* [Data provided]:
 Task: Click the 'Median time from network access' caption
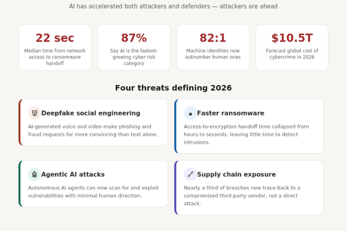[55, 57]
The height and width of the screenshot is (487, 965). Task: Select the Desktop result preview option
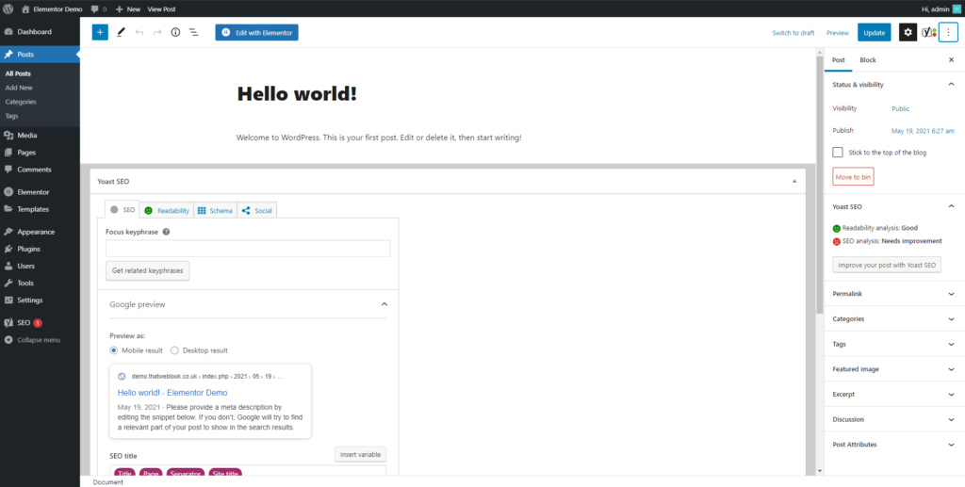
* * *
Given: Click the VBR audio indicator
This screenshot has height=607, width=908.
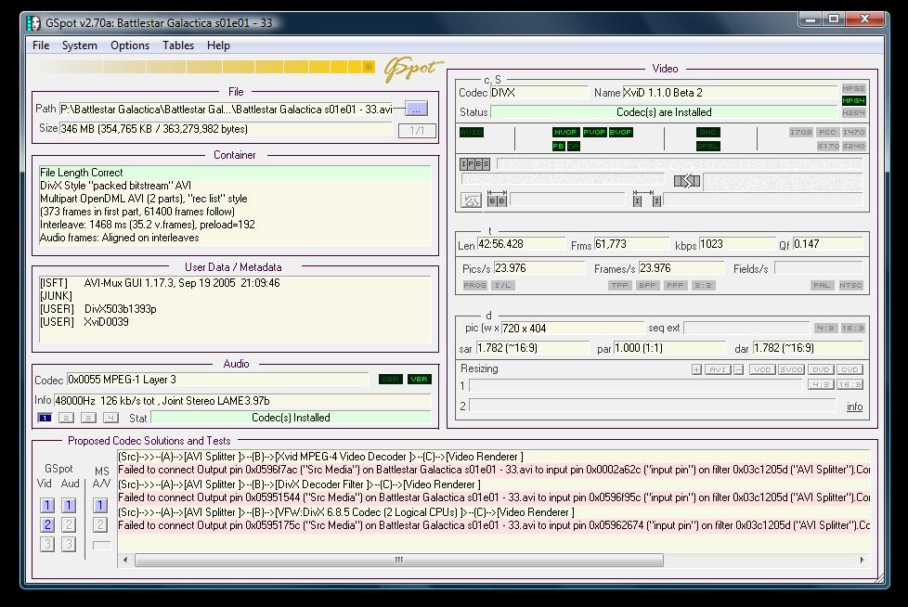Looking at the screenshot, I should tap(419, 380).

* [Aim of the exercise]: Rewrite the records from the line with "Task: Click the" to the line with "The height and" as a Markdown table with the columns Row and Line, one numbered row per line, skipping blank lines. Leave the pictures out of the table.

* [Complete response]:
| Row | Line |
|---|---|
| 1 |  Task: Click the 'Median time from network access' caption |
| 2 | [55, 57] |
| 3 | The height and width of the screenshot is (487, 965). Task: Select the Desktop result preview option |